**TEXTE SOURCE**

□ □ □ □ □

L’agglomération de Montréal est toujours très loin des objectifs provinciaux en matière de récupération des déchets organiques. Les arrondissements de l’est font particulièrement piètre figure, la plupart étant en deça de la moyenne montréalaise.
C’est ce qui ressort du bilan 2017 des matières résiduelles de l’agglomération de Montréal, déposé le jeudi 5 septembre au comité exécutif de la Ville de Montréal.
Les arrondissements de Montréal-Nord, Saint-Léonard, Mercier-Hochelaga-Maisonneuve et d’Anjou, tout comme la ville de Montréal-Est, ne récupèrent qu’entre 10% et 19% de leur matière résiduelle organique.
Seul Rivière-des-Prairies-Pointes-aux-Trembles (RDP-PAT) dépasse la moyenne métropolitaine de 23%, en atteignant un taux de récupération de 28% de ses matières putrescibles.
Or, la métropole aurait dû, selon le plan d’action du gouvernement provincial, recycler 60 % des matières organiques dès 2015. Cet objectif avait déjà été repoussé à 2025 par la Communauté Métropolitaine de Montréal (CMM) lors de l’adoption de son Plan métropolitain de gestion des matières résiduelles 2015-2020, entrée en vigueur le 28 janvier 2017.
Seules trois villes liées de l’ouest, Beaconsfield, Baie d’Urfé et Senneville, ont atteint l’objectif gouvernemental sur l’île.
La progression est toutefois constante : le taux de récupération des matières organiques était de 20 % en 2016, un chiffre qui avait doublé par rapport à 2010.
Une situation explicable
Selon Francesco Miele, conseiller de Saint-Laurent pour Ensemble Montréal et porte-parole de l’opposition en matière d’environnement à la ville de Montréal, il est primordial de ne pas perdre de vue le fait que Montréal a rapatrié la compétence pour tout ce qui touche les matières résiduelles depuis seulement 2 ans.
« Lorsque l’administration s’est dotée de son plan pour uniformiser et répandre tous les services, les arrondissements étaient alors gestionnaires de leurs propres contrats et de leurs cibles », explique-t-il. Certains contrats étaient toujours en vigueur, et les matières organiques sont ajoutées lors des nouveaux appels d’offre une fois les contrats échus. « 2017 était une année de transition. »
Il dit souhaiter qu’il y ait une volonté réelle de l’administration Plante à améliorer la situation. « Il ne faut pas se leurrer, dans les 6 derniers mois, au conseil, on s’est déchiré sur l’adjudication de contrats, et la gestion des matières résiduelles souffre. La ville doit y mettre davantage d’efforts et de structure. »
Il déplore que certains contrats aient dû être accordés « à minuit moins une » afin d’éviter une coupure de service, sans « avoir l’assurance que la Ville ne se fait pas avoir dans ce marché en changement ».
Des chantiers pour atteindre l’objectif
Pour atteindre l’objectif national, Montréal a mis en place une stratégie montréalaise d’implantation de la collecte des résidus alimentaires 2015-2019, qui vise à desservir l’ensemble des unités d’occupation de 8 logements et moins sur le territoire montréalais.
La vérificatrice générale de la métropole, Michèle Galipeau, soulignait lors de son dernier rapport, déposé en juin dernier, qu’il était « impératif » que la ville desserve une proportion plus importante d’habitations de 9 logements et plus, bien que le plan de la CMM ne l’oblige pas.

□ □ □ □ □

**DONNÉES FOURNIES**

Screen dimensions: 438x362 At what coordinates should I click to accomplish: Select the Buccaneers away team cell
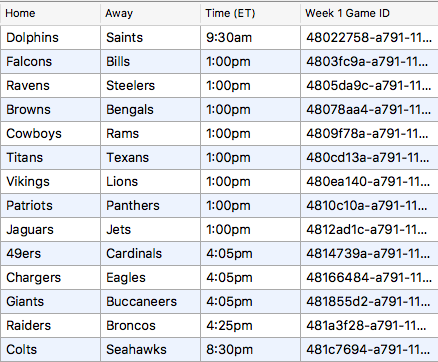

□ □ □ □ □

**CONSIGNES**
1. Réécris le passage de l’article sur la récupération des déchets organiques à Montréal depuis « C’est ce qui » jusqu’à « 28 janvier 2017. » inclus, en remplaçant « matières organiques » par « matières compostables ».
2. Poursuis l’article sur la récupération des déchets organiques à Montréal en reprenant juste après sa dernière phrase.

**RÉSULTATS ATTENDUS**
1.
C’est ce qui ressort du bilan 2017 des matières résiduelles de l’agglomération de Montréal, déposé le jeudi 5 septembre au comité exécutif de la Ville de Montréal.
Les arrondissements de Montréal-Nord, Saint-Léonard, Mercier-Hochelaga-Maisonneuve et d’Anjou, tout comme la ville de Montréal-Est, ne récupèrent qu’entre 10% et 19% de leur matière résiduelle organique.
Seul Rivière-des-Prairies-Pointes-aux-Trembles (RDP-PAT) dépasse la moyenne métropolitaine de 23%, en atteignant un taux de récupération de 28% de ses matières putrescibles.
Or, la métropole aurait dû, selon le plan d’action du gouvernement provincial, recycler 60 % des matières compostables dès 2015. Cet objectif avait déjà été repoussé à 2025 par la Communauté Métropolitaine de Montréal (CMM) lors de l’adoption de son Plan métropolitain de gestion des matières résiduelles 2015-2020, entrée en vigueur le 28 janvier 2017.

2.
Un avis que partage Charles Séguin, professeur au Département des sciences économiques de l’ESG UQAM et membre de l’Institut des sciences de l’environnement, qui souligne que la ville ayant comme volonté de densifier des secteurs, « il ne faudrait pas que toutes les nouvelles constructions d’habitation soient exclues des services ».
Le spécialiste convient toutefois que cela pose des enjeux d’aménagement et de collecte. « Il y aura une quantité plus importante de déchets au même endroit, et on ne pourra utiliser les même bacs »
De plus, selon lui, certains secteurs de Montréal ne peuvent se permettre de faire comme certains endroits en régions, où on élimine la collecte d’ordures une semaine sur deux, pour la remplacer par une collecte d’ordures organiques. « C’est possible quand les gens peuvent garder les déchets un peu plus longtemps, quand il y a peu de densité de population. »
Mme Galipeau avançait également que la ville devait inclure non seulement les matières organiques générées par le secteur résidentiel, mais également celles générées par les institutions, commerces et industries.
Charles Séguin croit toutefois que « les enjeux de salubrité seraient alors décuplés dans les secteurs commercial et institutionnel, les volumes générés sont beaucoup plus importants, chez les restaurateurs par exemple ».
Pour faciliter la mise en place de telles mesures, le professeur propose à la Ville différentes solutions, telles une taxes sur le volume de déchets produits, ou encore une compensation si l’entreprise composte. « En pensant à substituer la façon dont les revenus sont gérés, cela serait plus facile à mettre en place et de convaincre les entreprises. »
Soulignons enfin que cinq centres de traitements des matières organiques seront également construits sur le territoire. La mise en service de trois d’entre eux est prévue en 2020.
« Il y a un effet de “pas dans ma cour”, en partie à cause de la peur de l’odeur, et on a dû changer les lieux de ces centre plusieurs fois », ajoute M. Séguin, qui souligne que peu d’entreprises ont l’expertises pour de telles constructions, donc qu’il y a peu de soumissionnaires.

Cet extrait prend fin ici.